Normalmente, as lentes de contato provocam desconfortos, como olho seco, irritação e arranhões. A neovascularização da córnea também é outra condição, devido ao crescimento dos vasos sanguíneos em direção à córnea. As lentes diminuem esse contato direto com o ar e, a partir daí, é maior o potencial de desenvolver uma infecção.
Um dos grandes riscos das lentes com a falta de higiene é uma infecção por acanthamoeba, protozoário causador de úlceras, ceratites e, até mesmo, causar cegueira. Ele é encontrado em diferentes ambientes, como no ar, poeira, solo, rios, mar, piscina, água mineral e ainda na mucosa nasal, reforçando a importância de cuidados frequentes.

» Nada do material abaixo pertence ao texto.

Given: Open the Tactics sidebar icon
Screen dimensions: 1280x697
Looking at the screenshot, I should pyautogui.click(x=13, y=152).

Quem usa lentes, principalmente as gelatinosas - uma vez que retêm água, está mais sujeito a enfrentar problemas, sobretudo, quando ignora as recomendações médicas e do fabricante, como por exemplo, usar por mais tempo que permitido ou em locais impróprios, como piscinas, banheiras e durante o banho.
Para Juliana, deve-se estar atento a sinais de vermelhidão persistente, dor intensa e repentina, visão embaçada, sensibilidade extrema à luz, secreção saindo dos olhos e a sensação constante de um corpo estranho no órgão, como areia. A recomendação é remover as lentes e consultar um especialista.

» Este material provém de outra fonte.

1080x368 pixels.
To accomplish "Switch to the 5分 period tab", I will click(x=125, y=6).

Vale lembrar que a automedicação nunca é indicada e pode piorar os sintomas. Afinal, somente o oftalmologista possui conhecimento para indicar um tratamento adequado, embasado em avaliação minuciosa da saúde ocular.

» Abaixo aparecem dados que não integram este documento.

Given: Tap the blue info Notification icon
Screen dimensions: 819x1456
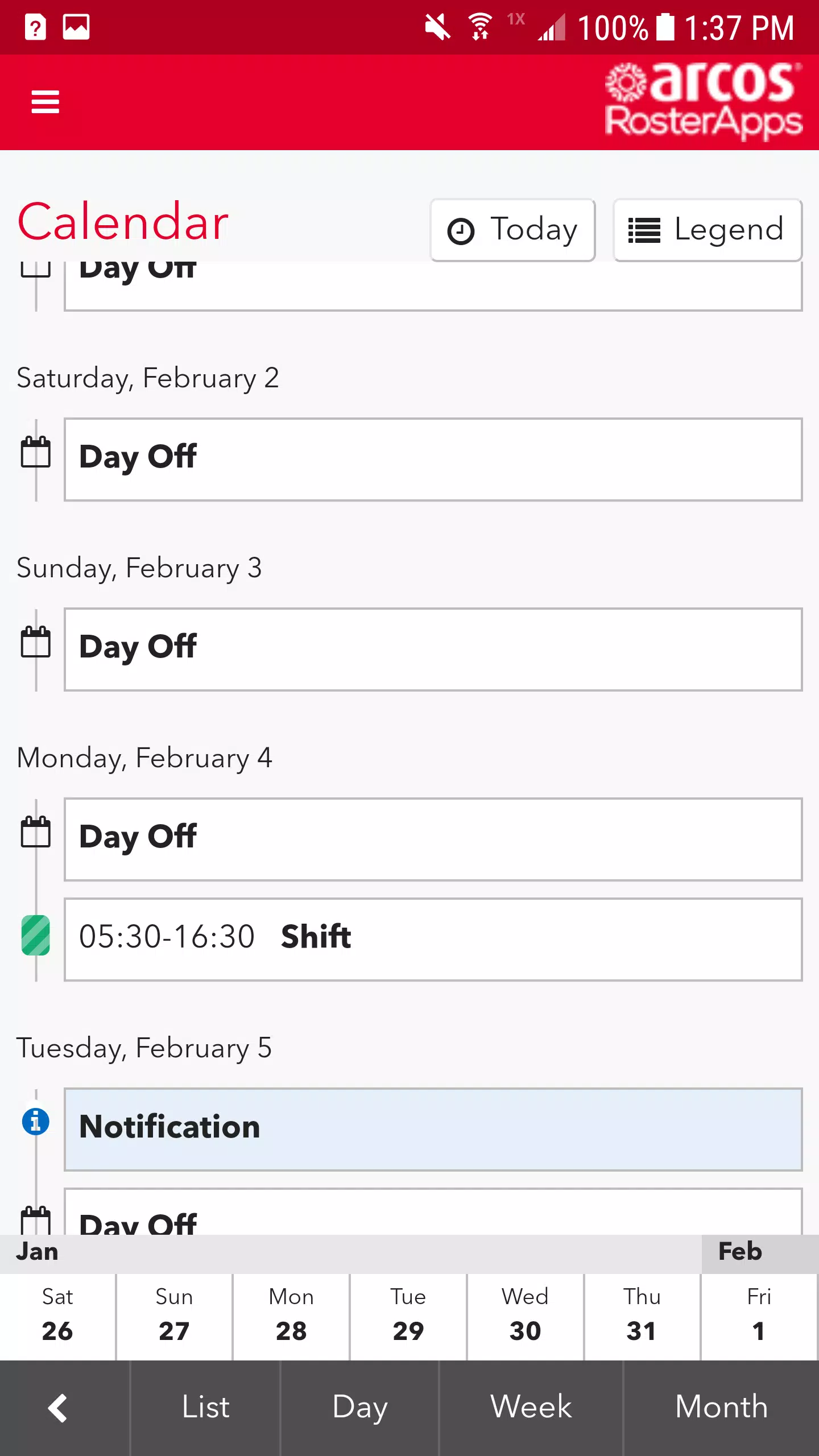Looking at the screenshot, I should coord(35,1122).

Muitos usuários não sabem como, realmente, cuidar das lentes. Primeiro, é preciso ter uma higiene rigorosa e sempre lavar as mãos em solução adequada, antes de manuseá-las, trocando a cada lavagem. O estojo também deve ser lavado, sempre com água e sabão neutro e, depois, secar. “A recomendação é trocar a caixa a cada três meses”, afirma a oftalmologista.
Qualquer pessoa deve manter uma consulta periódica em uma clínica oftalmológica, principalmente, os usuários de lentes ou óculos e quem tem problemas oculares. Os exames permitem melhor acompanhamento e avaliar se lentes e óculos estão corretos, assim como prevenir, com antecedência, diagnósticos de doenças graves.
Apesar de ser comumente utilizada por adultos, as crianças também podem ser adeptas de lentes. A escolha depende de vários fatores, como nível de maturidade e autonomia. A recomendação é entre os 10 e 12 anos de idade, dúvida que também pode ser sanada em consultório oftalmológico.